Se durmió con el bálsamo de incontables orgasmos. Cuando despertó, Bárbara la llamaba desde la cocina, quería compartir con ella un champán que guardaba en la nevera, un Krug muy generoso de doscientos euros la botella. Saboreando los aromas frutales, el mazapán, las almendras, los cítricos, se acordaba de aquella noche en el campamento, bajo las estrellas del desierto. No la llamaron precisamente desde una cocina brillantemente iluminada, con limpias mesas de cuarcita en las que el vidrio de las copas Stölze resonaba como si con cada impacto acabara de amanecer.

Lorina levantó la copa de champán, bebió con los ojos puestos en la mirada felina de Bárbara, se besaron los labios con suavidad, para no estropear aquel gusto místico del buen champán, se fue hacia la puerta de la terraza y salió. Estaban en Londres, el cielo era inexistente, una lámina negra a la que no se podía acceder ni con el cuerpo ni con la mente. Recordó el cielo del desierto. Casi se podía caminar por aquel manto de diamantes. Pero, acto seguido, se acordó de cuando estaba con su familia, de cuando vio a los perros salvajes atacar a una gacela. El uba, su padre, no la dejó acercarse. La gacela se escapó, pero tenía las tripas colgando, como en uno de esos cuadros de la Tate en que los colores proceden del interior de los objetos y emborronan el aire. Lorina tenía muy buena vista con catorce años, pero en su memoria, el sol rojo de los intestinos era como un borrón, como aquella noche en que todos los hombres entraron en la tienda, uno detrás de otro. Solo el primero hizo que sintiera un mínimo de placer, los demás la arrastraron por un infierno que acabaría en garitos de prostitución en París y la huida a Londres.

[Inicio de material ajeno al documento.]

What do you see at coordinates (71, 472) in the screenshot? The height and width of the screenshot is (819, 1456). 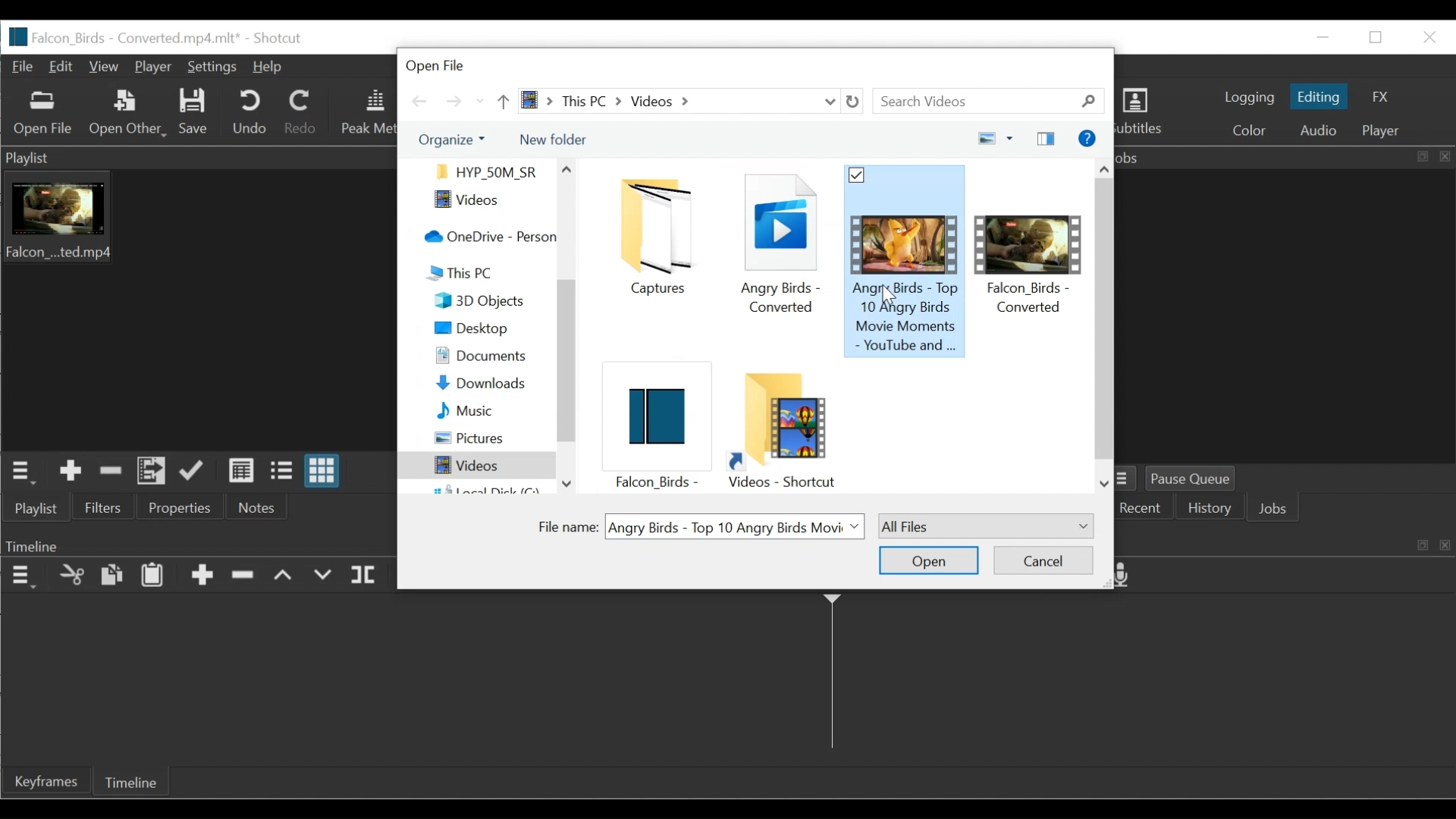 I see `Add the Source to the playlist` at bounding box center [71, 472].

Aquella semana, las chicas negras que llevaran un vestido escarlata entraban gratis en la discoteca. Aunque ella y sus amigas siempre entraban gratis, ese día se fueron a Ghost de compras, dispuestas a celebrarlo a lo grande. 

El vestido, ya usado, estaba sobre una butaca a los pies de la cama. Recorrió con la vista la habitación y se encontró a sí misma en un espejo grande en el que no se había fijado, junto a una cómoda de caoba. Estaba desnuda, sentada sobre las sábanas de lino con las piernas separadas. Le gustaba su sexo, sobre todo cuando estaba húmedo y parecía que acabara de amanecer entre los matorrales de la sabana; tenía el pelo corto, muy negro entre las piernas y en la cabeza, donde reinaba una nariz chata y pequeña, compensada por unos labios gruesos que parecían repletos de sangre. Su mirada era de niña, pero le bastaba con un simple gesto para parecer una diablesa. El cuerpo, de color café muy azucarado, sabía y olía a madriguera. Oyó una risa corta, cambió el enfoque y vio a Bárbara detrás de ella, recostada sobre un brazo, mirándola a través del espejo. Muy rubia y blanca de piel, tenía la nariz perfecta, algo abarquillada, la boca pequeña y carnosa, los ojos perspicaces, de haber vivido muchas vidas. Entre ambas componían un cuadro perfecto. Podían haberse quedado inmóviles y plasmadas para siempre en aquel momento de la eternidad, pero el tiempo es implacable y nada es para siempre; ella volvería a su habitación en un piso compartido de Brixton, y Bárbara se quedaría en aquel lujoso apartamento de Sloan Square.